I've been doing metagenomics analyses for two collaborators over the past several months. The samples come from a variety of agricultural sources, but all are 250 nt paired end reads from MiSeq instruments. I have been doing the analyses with a combination of Qiime 1, Qiime2 and Phyloseq. The Qiime 1 workflow uses FLASH as an initial step.
Most of the samples were amplified with the 515F/826R primers for the V3/V4 regions of Bacterial 16s rRNA, but I have ad-hoc evidence that in some of these "bacterial" samples, the predominant signal is from a ~ 550 amplicon from a Fungal 18s rRNA, specifically some Pichia species. These reads don't extend with FLASH, I can't align them to the Lactobacillus plantarum genome (which is otherwise a major component of the other samples) with bowtie, but they do align to some Pichia genomes with bowtie.
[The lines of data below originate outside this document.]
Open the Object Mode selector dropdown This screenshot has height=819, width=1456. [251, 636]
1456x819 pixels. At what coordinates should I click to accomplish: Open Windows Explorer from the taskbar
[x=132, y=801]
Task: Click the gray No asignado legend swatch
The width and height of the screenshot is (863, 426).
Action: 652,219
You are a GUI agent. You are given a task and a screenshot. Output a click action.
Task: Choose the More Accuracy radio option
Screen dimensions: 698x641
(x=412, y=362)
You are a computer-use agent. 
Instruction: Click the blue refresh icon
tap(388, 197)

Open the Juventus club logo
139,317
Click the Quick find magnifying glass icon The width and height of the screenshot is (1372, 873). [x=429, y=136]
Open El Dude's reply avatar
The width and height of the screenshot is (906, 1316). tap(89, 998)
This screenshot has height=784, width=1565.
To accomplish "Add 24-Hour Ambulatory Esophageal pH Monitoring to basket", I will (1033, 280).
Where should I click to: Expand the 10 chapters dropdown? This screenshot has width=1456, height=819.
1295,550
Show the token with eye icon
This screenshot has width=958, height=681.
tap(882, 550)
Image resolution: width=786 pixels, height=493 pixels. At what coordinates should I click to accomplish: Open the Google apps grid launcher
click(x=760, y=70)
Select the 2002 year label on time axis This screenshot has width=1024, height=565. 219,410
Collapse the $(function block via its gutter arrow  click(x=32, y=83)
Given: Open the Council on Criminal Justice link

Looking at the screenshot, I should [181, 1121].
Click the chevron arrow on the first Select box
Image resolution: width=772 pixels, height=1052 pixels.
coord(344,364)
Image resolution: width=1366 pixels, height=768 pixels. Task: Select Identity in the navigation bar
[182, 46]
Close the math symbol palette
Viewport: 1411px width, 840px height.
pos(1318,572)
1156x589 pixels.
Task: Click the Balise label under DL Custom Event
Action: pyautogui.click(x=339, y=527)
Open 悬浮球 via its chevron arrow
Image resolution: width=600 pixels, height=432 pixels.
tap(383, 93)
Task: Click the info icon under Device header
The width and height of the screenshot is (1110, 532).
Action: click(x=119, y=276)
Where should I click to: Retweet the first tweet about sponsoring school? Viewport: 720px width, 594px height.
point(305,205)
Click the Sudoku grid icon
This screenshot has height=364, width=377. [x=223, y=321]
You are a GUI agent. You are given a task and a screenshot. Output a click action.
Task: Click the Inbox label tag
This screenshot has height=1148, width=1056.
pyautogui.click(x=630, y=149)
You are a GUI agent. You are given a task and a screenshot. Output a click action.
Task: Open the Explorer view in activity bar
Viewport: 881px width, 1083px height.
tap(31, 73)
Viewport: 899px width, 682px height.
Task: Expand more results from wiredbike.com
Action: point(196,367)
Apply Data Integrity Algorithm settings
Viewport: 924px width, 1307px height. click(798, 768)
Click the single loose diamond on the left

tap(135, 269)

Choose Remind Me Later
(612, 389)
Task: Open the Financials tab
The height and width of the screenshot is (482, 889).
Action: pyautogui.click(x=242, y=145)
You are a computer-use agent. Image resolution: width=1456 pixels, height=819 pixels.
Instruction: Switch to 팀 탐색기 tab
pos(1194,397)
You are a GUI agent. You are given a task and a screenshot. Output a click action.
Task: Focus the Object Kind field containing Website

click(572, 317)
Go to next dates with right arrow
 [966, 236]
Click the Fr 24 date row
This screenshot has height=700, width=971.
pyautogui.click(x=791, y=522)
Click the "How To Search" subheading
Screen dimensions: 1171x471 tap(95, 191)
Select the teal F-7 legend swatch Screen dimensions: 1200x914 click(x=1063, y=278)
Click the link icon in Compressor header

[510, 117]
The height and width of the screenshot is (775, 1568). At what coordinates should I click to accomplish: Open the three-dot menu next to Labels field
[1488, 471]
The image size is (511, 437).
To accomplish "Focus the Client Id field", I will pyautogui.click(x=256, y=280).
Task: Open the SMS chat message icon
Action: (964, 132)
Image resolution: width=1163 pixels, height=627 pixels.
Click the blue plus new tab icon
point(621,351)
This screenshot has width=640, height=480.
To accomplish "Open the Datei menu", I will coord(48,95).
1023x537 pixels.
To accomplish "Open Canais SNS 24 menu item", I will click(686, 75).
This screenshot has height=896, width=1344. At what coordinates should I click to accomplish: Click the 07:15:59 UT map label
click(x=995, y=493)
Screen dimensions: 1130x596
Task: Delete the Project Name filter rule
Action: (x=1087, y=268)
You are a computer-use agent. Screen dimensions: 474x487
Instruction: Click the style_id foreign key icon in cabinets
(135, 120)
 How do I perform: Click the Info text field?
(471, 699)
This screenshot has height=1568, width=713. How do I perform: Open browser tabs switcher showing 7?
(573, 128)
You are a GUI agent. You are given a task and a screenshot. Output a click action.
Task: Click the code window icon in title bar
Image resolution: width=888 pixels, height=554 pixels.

What's a reasonable, automatable way to show what organism these non-overlapping reads come from? I don't like cherry picking Pichia and bowtie as a counterscreen. I can show that ~ 70% of the reads come from Pichia and ~ 20% come from Lactobacilli with rtax and the all-domain SSU SIlva database, but the team doesn't want to buy the 64 bit version of usearch, so I have to do some ugly chunking. Obviously I can blast all of the FASTQ reads against NR or RefSeq, but in the absence of pre-clustering, that takes a lot of CPU hours, and it looses the pairing information (right? am I missing something stupid here?)